Good Grief! FlowKooler could get a Robert Shaw 333-195 stat for me, so I canceled order, then they just emailed me and said it will be shipped today... LAME.. I guess I will have the Stant and the Robert Shaw to choose from to put in...
Oh? That's interesting.
The RS 333-xxx (180 or 192) is well worth pursuing if you run one of these 351m or 400 engines in warmer weather.
I know .... I've seen that gage start climbing on a warm day on the highway and slowly continue to creep up as the bypass remains unrestricted and heated coolant keeps going back through the WP into motor bypassing the radiator. It's a slow steady climb when it starts.
Like others, I drill a 1/8 or 3/16" hole in every T-stat I install if they don't already have a jiggler in a hole. Makes filling and draining and such much easier.
Ok so I just picked up a new tstat at napa, its a different #here in Canada. So I understand some of you drill a hole in it, can you show me where to drill. And what is the purpose? thanks for your input.
Ok so I just picked up a new tstat at napa, its a different #here in Canada.
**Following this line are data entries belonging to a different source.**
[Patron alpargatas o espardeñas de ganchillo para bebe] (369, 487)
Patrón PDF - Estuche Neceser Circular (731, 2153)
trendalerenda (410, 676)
So I understand some of you drill a hole in it, can you show me where to drill. And what is the purpose? thanks for your input.
Its purpose is to allow trapped air to escape.. to "burp" the cooling system.
The hole is drilled in the middle of the flange face. Do a test fit and it will be evident where a hole can be located
Install it oriented at the 12 o'clock position if the thermostat position is oriented vertically... because air rises and needs to escape.